Un peu de neige est déjà tombée dans les Alpes, mais la chaleur atlantique y pénètre, limitant son accumulation à basse altitude.

Comme expliqué dans un précédent article, notre temps dépend de la provenance des flux d'air, dictée par les zones de hautes et basses pressions. C'est là que le bât blesse.
Pendant des semaines, l'Europe est dominée par des zones anticycloniques. Les dépressions atlantiques sont ainsi détournées vers la Scandinavie, via une trajectoire nord entre l'Islande et la Grande-Bretagne. Elles apportent souvent pluie et vents forts sur notre région.
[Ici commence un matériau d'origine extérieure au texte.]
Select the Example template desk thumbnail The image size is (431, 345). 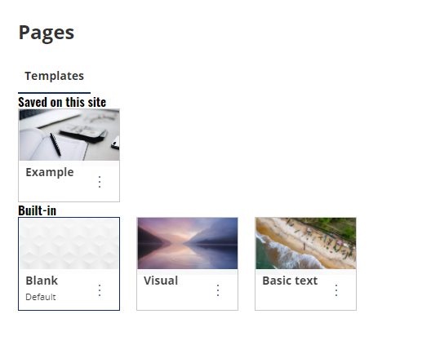point(69,135)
Le 4 décembre, un noyau dépressionnaire a traversé la mer du Nord, avec pluie, vent et températures autour de 10°C.
Après un front froid, l'air se refroidit, mais les apports océaniques maintiennent des températures hivernales clémentes.
La neige n'est fiable qu'au-delà de 2 000 mètres d'altitude pour l'instant.
Pour un vrai froid, il faut un flux nord-est, transportant le froid continental de Scandinavie ou de Sibérie.
La carte des anomalies thermiques montre l'Europe globalement trop douce : rouge pour plus chaud, bleu pour plus froid que la normale.

La Scandinavie, les pays baltes et le nord-ouest russe affichent +5 à +7°C par rapport aux moyennes. Même un flux est-nord-est ne garantit pas un Noël blanc assuré ni une neige abondante dans les Alpes à court terme.